The more I considered the words my friend had spoken, the more I saw his sincerity. He was truly hurt by the incident because of the metaphor he saw in it — one of a self-absorbed church with tunnel vision, a group focusing solely on themselves.
Driving down the road that night, we were all silent. I was thinking about many of the experiences I have had at church and how my friend’s words applied. Eventually, I understood just how correct he was.
If Christians truly believe that Jesus is the only way to Heaven, we suggest that we do not care about those around us when we keep tight-lipped about our Savior. God calls us to love one another, but somehow we often confuse that with loving ourselves. Perhaps we are so comfortable with the group of friends we have made that we refuse to welcome a lonely student.
My friend was right — many Christians are too concerned with their own lives to be too bothered with anyone else’s. I can only imagine how much it breaks the heart of God to see so many of His beloved people brushed aside by those who claim to be His followers.
I may be reading far too much into what my friend said that night, but it seems to me that if more people thought as he did, the world would have a totally different view of Christians. Our lifestyle calls for a humility that considers others better than ourselves (Philippians 2:3).
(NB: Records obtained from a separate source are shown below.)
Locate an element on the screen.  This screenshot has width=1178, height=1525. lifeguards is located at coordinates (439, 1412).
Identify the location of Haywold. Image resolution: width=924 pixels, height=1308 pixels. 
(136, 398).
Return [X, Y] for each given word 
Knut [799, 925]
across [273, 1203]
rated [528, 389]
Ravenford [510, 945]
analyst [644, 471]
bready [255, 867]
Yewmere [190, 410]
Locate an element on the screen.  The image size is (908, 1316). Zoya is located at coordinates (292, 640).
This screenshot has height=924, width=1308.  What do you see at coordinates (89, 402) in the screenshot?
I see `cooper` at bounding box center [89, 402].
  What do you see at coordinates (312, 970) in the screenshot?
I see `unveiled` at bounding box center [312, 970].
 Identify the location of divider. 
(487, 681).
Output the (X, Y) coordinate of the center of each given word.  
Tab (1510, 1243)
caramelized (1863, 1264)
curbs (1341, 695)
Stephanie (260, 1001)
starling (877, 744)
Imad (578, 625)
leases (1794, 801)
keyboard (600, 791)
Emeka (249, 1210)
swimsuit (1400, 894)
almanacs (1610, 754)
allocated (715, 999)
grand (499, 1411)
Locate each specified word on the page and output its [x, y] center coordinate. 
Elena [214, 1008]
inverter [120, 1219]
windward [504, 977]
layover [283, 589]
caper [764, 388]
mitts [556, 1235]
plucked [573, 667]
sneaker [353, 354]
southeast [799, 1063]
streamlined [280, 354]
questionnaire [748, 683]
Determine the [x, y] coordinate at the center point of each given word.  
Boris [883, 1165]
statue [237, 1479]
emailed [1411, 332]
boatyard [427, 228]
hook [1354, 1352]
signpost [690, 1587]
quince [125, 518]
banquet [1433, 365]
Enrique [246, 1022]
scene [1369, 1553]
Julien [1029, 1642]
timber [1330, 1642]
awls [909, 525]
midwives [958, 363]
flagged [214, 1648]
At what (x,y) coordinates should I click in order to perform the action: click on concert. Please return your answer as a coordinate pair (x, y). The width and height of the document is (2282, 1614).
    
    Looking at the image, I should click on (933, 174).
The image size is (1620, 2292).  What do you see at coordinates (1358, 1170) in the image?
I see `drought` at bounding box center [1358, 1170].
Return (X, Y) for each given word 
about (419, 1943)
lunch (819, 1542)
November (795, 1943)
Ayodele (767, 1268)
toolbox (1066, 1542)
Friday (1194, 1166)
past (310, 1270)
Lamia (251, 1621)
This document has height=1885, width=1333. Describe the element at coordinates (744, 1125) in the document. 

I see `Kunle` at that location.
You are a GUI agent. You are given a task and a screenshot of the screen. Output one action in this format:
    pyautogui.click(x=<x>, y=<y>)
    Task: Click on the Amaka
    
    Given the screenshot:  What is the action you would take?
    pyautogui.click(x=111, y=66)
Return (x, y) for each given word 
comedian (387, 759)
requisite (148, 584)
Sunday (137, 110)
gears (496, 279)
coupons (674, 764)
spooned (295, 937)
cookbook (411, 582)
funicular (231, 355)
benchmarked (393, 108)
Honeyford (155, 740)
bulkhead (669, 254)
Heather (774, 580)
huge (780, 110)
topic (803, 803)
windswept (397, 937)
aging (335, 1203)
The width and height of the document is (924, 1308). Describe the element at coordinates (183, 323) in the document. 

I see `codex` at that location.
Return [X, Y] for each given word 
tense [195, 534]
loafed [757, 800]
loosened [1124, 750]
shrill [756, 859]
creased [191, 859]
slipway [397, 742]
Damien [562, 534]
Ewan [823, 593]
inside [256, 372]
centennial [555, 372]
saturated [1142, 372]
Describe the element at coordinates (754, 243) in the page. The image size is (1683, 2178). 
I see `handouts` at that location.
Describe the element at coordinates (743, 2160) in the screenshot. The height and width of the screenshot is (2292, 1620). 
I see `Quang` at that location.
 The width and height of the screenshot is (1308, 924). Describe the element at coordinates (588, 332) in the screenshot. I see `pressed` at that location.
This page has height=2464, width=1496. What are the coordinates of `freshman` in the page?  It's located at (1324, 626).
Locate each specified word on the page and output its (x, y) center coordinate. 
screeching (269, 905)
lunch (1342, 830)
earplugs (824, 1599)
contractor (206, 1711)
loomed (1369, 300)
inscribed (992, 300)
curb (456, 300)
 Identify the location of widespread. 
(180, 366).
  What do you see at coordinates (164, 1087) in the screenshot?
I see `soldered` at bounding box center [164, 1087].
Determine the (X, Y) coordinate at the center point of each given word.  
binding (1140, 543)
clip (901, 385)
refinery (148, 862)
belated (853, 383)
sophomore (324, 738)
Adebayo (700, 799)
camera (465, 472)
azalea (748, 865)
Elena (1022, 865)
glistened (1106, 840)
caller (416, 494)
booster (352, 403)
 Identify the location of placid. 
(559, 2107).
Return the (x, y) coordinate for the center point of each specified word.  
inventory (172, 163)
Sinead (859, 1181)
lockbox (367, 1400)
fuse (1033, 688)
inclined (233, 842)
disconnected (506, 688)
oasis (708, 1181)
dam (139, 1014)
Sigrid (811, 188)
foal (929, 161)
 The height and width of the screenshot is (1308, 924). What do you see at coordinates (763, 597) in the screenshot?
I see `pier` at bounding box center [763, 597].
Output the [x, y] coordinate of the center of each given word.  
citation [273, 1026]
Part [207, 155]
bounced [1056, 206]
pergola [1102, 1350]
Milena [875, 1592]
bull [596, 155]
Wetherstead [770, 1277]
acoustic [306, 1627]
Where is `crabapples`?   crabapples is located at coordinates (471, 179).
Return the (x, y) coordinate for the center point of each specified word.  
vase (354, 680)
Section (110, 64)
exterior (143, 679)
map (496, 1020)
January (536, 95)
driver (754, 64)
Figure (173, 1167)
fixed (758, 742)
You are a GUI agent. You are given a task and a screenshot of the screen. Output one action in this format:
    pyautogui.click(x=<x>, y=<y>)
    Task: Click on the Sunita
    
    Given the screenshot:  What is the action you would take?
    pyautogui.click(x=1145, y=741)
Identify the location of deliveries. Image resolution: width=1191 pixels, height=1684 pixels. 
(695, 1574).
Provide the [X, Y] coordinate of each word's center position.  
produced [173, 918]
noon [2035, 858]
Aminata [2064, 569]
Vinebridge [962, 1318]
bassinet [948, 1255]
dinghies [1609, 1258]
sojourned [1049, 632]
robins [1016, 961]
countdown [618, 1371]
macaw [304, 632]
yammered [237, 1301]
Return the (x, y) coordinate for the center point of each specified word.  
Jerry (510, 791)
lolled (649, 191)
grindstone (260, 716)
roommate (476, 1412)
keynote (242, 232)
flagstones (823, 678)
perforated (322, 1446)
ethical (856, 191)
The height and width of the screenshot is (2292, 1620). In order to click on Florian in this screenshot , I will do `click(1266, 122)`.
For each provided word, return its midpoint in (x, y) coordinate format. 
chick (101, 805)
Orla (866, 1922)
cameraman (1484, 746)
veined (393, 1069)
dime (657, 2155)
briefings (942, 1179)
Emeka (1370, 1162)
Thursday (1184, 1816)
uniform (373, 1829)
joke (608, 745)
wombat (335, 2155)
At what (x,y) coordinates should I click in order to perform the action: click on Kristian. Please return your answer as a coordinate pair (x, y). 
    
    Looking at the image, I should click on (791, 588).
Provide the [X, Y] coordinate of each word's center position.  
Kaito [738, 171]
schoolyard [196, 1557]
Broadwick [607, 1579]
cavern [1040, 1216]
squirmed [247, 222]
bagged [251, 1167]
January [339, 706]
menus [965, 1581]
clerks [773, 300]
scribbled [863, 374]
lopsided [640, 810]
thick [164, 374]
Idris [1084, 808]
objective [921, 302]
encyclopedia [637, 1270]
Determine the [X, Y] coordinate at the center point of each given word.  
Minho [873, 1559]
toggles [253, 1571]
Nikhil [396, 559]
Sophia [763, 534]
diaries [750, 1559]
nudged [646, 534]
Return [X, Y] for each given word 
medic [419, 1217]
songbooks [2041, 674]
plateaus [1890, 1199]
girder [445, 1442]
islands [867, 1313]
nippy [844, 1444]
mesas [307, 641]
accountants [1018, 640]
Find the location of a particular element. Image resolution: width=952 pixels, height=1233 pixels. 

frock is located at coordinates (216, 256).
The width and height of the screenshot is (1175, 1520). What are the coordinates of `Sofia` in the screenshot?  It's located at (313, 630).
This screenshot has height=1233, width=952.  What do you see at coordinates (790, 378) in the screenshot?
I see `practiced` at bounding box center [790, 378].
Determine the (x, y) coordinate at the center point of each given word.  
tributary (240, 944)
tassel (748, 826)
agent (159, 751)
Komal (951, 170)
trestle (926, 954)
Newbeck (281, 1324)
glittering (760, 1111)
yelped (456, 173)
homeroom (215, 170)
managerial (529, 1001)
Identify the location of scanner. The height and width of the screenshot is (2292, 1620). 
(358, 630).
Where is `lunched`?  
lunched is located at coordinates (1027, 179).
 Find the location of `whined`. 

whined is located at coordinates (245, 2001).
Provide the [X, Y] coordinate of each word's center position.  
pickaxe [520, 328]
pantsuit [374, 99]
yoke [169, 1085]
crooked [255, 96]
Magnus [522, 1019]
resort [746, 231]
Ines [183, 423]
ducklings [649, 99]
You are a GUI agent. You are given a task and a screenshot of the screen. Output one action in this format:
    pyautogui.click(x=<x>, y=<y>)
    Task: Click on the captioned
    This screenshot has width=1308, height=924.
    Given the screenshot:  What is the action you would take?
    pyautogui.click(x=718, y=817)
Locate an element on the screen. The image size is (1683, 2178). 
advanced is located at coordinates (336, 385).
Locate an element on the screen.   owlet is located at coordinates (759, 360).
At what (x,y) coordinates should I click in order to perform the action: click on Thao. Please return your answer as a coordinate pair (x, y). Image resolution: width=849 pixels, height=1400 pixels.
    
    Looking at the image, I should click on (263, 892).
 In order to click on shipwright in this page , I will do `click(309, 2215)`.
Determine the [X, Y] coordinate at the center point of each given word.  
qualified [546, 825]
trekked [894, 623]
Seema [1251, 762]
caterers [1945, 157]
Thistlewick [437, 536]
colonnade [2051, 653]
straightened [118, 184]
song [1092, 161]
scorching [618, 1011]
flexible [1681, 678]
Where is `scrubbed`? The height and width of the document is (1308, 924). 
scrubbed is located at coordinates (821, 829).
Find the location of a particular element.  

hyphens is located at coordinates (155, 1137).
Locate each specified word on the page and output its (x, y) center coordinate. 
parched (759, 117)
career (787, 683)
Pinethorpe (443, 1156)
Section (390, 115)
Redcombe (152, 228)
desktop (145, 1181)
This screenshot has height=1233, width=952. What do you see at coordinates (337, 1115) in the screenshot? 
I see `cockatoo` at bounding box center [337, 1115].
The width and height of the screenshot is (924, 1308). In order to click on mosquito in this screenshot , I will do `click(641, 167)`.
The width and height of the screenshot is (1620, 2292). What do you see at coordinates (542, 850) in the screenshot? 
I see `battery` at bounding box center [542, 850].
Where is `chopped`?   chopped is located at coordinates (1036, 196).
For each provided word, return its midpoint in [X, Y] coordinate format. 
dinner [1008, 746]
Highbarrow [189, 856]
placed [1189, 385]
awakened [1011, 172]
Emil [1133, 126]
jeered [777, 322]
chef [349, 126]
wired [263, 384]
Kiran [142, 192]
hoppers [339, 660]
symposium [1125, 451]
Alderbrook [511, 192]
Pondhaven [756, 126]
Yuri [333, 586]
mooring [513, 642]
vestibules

This lifestyle should consistently remind us that, though we have a beautiful and unique part, we are not the sole character in the narrative God is writing. Our love for God should be apparent through our love and sacrifice for others. This is the love that will change us into the people we need to be — people that see things and people as God sees them.
If my friends and I had been showing that sort of love that night at the gas station, we surely would have had more concern for each person, and no one would have been left behind.
I wonder what other situations in my life would have been different.